Agora, o fator midiático abriu as portas mostrando o homossexual como homens e mulheres que se casam, tem filhos e que contribuem com a sociedade”, avalia a pesquisadora Daiany Caroline O mesmo acredita a pesquisadora Clarissa Carvalho. “Acredito que essas manifestações vêm ganhando força porque os diversos grupos minoritários estão buscando a equivalência de direitos e participação nos espaços públicos. Há uma visibilidade maior de fenômenos que sempre existiram, o que é fantástico”, finaliza.
Um limite sobre o que os homens podem fazer
As Ciências Sociais se fazem presentes a fim de levar formas de educação. Dessa maneira, os estudos levam para a universidade como para prática (escola, família), a reflexão e enfrentamento dos preconceitos.
Através da dissertação de mestrado intitulada “Significações a Respeito da Masculinidade entre Jovens Gays da Cidade de Teresina: Fatores Reguladores da Sexualidade”, Daiany Caroline estudou linhas de pesquisa sobre sexualidade e corpo. Com isso, observou como os sujeitos se entendem como homens. “Fui procurar entender como eles vivem numa sociedade que os entende como pessoas divergentes, e eles como se inserem nesse contexto tradicionalista. Na nossa sociedade existe a questão da duplicidade, uma espécie de complexidade que desenha um limite sobre o que os homens podem fazer”, explica.

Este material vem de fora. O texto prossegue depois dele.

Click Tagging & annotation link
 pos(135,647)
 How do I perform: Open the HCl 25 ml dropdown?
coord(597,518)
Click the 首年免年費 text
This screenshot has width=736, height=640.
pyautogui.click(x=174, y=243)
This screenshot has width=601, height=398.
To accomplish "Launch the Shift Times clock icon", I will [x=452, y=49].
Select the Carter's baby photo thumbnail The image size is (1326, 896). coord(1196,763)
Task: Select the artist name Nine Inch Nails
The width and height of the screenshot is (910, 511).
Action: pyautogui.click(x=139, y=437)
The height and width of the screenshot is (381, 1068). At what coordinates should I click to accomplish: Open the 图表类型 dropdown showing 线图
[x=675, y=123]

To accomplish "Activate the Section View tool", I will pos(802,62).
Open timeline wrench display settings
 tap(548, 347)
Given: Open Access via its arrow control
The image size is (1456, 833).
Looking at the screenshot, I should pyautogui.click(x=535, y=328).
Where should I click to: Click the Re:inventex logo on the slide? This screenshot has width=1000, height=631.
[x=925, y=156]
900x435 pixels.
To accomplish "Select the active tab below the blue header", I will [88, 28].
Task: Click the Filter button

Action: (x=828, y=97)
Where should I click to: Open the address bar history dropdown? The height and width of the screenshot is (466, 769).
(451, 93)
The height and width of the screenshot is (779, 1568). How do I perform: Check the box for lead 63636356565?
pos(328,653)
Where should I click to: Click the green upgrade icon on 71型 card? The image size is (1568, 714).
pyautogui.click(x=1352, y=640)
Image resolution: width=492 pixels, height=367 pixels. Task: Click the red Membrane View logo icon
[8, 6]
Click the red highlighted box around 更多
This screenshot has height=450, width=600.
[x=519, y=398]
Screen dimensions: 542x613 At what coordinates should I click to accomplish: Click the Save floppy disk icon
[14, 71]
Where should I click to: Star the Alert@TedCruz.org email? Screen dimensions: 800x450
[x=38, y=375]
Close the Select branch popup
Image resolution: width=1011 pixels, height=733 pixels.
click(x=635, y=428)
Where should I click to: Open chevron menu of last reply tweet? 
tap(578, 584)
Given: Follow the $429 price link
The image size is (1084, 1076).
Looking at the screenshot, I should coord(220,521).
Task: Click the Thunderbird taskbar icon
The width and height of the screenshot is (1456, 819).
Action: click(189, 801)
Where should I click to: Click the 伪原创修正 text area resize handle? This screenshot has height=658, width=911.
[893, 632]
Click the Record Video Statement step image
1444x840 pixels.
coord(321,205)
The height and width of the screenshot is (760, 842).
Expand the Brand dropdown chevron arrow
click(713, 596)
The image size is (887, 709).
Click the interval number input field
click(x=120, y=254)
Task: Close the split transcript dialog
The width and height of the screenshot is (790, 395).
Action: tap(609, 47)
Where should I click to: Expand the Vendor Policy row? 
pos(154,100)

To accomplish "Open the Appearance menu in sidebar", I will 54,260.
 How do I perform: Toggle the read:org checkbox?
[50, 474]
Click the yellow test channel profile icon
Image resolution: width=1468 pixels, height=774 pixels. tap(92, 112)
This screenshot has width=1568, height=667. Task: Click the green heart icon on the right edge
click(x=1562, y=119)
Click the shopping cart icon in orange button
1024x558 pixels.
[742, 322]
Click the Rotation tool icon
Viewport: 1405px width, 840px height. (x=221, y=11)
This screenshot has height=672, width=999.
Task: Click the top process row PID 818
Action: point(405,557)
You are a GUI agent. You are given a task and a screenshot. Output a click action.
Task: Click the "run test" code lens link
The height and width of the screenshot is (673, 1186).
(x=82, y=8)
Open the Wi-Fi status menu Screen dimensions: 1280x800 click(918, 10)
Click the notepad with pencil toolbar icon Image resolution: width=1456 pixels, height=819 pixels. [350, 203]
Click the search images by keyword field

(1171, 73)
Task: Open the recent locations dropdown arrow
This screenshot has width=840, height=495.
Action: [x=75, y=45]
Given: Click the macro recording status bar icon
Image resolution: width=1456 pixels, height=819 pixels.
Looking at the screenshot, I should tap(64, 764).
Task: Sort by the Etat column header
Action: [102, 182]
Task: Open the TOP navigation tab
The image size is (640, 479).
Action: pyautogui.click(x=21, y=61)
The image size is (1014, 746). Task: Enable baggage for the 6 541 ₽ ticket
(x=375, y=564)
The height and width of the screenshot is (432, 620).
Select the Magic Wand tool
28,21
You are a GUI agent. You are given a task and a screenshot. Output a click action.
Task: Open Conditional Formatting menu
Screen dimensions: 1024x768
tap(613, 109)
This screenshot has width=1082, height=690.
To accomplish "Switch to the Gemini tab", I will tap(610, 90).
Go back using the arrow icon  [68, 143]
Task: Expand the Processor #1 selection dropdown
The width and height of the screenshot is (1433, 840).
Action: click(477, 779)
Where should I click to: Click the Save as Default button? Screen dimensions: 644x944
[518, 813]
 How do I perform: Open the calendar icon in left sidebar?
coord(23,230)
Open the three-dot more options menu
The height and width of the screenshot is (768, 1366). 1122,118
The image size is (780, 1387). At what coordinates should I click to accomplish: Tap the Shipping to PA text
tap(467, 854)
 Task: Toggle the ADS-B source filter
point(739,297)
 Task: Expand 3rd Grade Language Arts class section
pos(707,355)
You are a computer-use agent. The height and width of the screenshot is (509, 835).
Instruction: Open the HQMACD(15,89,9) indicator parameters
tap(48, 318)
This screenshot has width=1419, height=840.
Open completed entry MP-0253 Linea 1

Além disso, a pesquisadora teve como objeto de pesquisa uma transexual. Com isso, descobriu que a violência está inserida além dos sintomas físicos (espancamento ou morte). “Ela também está no simples olhar estranho, que confunde os termos masculino ou feminino. Acontece que muitas pessoas se sentem competentes para falar sobre adversidade sexual, porém isso não é ensinado na escola. Por conta disso, existe uma gama de violência”, afirma.